City of Buffalo v. Maggio

Keating, J. (dissenting).

We would apply the literal words of section 207-c of the General Municipal Law and hold that a “ cause of action [has] accrued ” to the City of Buffalo, not by way of subrogation or assignment, but in its own right and that therefore the action here was timely commenced since it was started within six years of payment. (Civ. Prac. Act, § 48, subd. [2].)

United States Cas. Co. v. North Amer. Brewing Co. (253 App. Div. 576, affd. 279 N. Y. 762), relied upon by the majority in the Appellate Division, is distinguishable. There the three-year ¡Statute of Limitations (Civ. Prac. Act, § 49, subd. [6]) was applied to an action by a compensation carrier to recover for medical expenses it paid on behalf of its injured employee. In *1019.our view, we are dealing here with an entirely different statutory scheme.

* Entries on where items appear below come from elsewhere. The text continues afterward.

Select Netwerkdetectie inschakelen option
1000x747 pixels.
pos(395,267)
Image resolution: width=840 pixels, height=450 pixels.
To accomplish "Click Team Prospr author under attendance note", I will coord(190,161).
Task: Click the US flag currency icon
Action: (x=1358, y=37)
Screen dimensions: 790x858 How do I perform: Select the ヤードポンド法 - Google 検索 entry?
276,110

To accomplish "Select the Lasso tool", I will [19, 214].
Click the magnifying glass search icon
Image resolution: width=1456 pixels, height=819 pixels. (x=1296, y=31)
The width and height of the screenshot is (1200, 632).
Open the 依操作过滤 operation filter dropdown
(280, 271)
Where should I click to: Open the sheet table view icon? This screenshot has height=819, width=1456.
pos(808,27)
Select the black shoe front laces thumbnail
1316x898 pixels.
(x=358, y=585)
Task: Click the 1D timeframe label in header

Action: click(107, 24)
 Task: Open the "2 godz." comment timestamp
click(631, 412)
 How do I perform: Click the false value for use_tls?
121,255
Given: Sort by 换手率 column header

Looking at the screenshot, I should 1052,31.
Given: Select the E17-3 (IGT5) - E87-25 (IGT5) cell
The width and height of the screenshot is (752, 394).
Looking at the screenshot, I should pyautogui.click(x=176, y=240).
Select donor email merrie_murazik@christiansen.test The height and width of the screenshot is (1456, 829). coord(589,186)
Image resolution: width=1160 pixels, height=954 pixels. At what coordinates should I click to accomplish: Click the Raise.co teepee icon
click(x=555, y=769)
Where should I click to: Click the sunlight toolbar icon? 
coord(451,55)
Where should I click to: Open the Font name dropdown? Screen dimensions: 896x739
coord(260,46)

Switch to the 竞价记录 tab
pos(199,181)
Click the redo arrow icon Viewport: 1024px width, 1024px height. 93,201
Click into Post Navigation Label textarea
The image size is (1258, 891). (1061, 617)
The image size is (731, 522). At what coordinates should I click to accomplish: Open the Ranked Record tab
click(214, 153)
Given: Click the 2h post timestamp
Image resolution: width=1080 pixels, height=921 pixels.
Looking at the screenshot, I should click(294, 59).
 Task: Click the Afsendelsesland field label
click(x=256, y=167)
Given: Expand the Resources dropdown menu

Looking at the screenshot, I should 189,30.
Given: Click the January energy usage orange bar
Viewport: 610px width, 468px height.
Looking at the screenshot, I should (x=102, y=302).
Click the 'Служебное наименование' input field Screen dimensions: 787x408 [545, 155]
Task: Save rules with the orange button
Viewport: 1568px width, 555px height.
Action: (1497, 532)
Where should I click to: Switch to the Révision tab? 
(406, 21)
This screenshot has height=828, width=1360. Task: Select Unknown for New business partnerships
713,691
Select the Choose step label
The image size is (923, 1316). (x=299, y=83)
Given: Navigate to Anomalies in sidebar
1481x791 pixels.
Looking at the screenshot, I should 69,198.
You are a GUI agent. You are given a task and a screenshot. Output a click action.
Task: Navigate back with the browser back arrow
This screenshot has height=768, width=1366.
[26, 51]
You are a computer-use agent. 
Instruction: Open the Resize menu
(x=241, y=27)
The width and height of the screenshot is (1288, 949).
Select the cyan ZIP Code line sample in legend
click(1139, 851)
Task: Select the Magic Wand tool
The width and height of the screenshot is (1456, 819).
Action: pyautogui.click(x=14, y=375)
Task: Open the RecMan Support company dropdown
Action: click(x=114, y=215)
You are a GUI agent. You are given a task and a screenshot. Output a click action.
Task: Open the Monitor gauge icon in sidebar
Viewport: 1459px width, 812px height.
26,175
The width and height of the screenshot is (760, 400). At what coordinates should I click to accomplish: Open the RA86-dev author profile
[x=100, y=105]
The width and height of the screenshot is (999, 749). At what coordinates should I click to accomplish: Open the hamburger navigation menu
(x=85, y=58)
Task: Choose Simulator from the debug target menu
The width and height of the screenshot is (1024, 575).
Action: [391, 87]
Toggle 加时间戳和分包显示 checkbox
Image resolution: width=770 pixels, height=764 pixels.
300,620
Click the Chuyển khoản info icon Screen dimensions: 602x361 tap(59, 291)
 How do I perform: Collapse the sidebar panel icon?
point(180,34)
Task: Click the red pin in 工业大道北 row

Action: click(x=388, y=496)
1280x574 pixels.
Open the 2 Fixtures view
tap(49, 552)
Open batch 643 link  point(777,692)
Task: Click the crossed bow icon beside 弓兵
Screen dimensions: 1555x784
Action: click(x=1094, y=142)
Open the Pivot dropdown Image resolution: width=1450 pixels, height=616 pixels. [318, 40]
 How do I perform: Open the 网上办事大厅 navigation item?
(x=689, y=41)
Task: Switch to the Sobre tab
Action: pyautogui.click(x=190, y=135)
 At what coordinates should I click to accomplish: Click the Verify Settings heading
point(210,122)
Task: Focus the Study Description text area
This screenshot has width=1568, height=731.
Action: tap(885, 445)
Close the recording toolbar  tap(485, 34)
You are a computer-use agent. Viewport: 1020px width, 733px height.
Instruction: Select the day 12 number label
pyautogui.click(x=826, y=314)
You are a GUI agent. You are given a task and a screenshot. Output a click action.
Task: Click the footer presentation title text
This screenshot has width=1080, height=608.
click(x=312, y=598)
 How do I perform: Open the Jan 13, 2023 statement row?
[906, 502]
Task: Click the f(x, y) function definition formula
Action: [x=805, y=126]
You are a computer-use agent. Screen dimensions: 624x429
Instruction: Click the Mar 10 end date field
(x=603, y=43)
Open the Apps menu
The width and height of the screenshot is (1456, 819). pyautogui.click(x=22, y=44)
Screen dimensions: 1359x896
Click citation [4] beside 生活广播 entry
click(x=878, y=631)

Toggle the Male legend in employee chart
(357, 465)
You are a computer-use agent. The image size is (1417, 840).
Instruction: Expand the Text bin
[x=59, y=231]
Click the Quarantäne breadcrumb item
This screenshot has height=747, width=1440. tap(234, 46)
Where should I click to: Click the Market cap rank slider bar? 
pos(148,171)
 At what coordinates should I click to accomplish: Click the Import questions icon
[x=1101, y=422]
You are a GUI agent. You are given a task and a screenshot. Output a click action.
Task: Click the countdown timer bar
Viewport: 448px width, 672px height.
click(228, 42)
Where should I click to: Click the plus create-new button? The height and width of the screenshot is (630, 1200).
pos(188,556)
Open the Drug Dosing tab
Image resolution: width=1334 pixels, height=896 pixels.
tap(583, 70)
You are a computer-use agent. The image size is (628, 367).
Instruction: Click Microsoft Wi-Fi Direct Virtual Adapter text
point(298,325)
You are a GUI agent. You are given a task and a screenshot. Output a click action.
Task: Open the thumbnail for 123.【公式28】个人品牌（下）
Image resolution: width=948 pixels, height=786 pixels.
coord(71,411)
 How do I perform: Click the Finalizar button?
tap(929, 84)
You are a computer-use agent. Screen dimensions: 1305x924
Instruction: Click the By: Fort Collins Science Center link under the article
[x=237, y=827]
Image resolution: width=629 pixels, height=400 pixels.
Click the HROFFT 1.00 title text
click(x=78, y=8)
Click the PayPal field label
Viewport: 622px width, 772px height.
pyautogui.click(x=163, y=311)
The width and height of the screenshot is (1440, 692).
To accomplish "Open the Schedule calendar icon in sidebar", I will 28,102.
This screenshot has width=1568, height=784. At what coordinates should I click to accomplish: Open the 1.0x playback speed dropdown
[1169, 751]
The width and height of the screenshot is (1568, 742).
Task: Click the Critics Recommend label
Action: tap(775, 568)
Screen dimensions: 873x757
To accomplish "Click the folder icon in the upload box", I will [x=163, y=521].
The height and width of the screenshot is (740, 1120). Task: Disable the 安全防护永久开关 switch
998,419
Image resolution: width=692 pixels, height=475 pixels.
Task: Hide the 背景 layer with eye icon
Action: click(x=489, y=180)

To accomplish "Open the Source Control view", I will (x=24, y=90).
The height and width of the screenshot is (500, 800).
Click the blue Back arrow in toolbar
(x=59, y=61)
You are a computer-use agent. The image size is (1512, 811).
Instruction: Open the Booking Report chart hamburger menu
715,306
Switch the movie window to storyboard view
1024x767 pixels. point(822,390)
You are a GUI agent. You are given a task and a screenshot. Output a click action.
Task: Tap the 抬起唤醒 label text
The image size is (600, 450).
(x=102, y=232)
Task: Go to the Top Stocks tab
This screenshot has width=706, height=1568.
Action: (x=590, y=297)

If one examines section 29 of. the Workmen’s Compensation Law as it existed prior to September 1, 1937 one finds a well-developed scheme of subrogation, which is lacking in section 207-c of the General Municipal Law. At that time an injured employee had the alternative of either seeking compensation or going against the third party. To the extent that there was a deficiency between the judgment obtained against the third .party and the amount which the employee could obtain by compensation, the deficiency was made up by the carrier. If the employee chose compensation, the third-party action was assigned to the carrier. The latter could then bring the action, while the employee lost his right to commence any action whatsoever. Thus there was a well thought out subrogation scheme in the Workmen’s Compensation Law which would have made it .rather anomalous to treat the claim for medical expenses differently from the carrier’s claim by way of subrogation. “ We do not believe that the Legislature intended to limit to the period .of three years the carrier’s right to sue the negligent third party on the employee’s personal injury cause of action and to recover all the damages except medical expenses, and, by the amendment, to permit it to maintain an action for medical expenses resulting from the same injury, at any time within .six years from the date of the accident. A construction which would result in such an inconsistency should be avoided.” (253 App. Div., supra, p. 578.)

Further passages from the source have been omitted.